**TRY IT:** Each line below should be written out exactly, with none skipped.

**INPUT DATA:**

□ □ □ □ □ □ □

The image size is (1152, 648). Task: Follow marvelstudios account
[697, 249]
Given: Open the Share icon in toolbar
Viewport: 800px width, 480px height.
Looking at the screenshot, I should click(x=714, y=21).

□ □ □ □ □ □ □

**TASK ANSWER:**
The image size is (1152, 648). Task: Follow marvelstudios account
[697, 249]
Given: Open the Share icon in toolbar
Viewport: 800px width, 480px height.
Looking at the screenshot, I should click(x=714, y=21).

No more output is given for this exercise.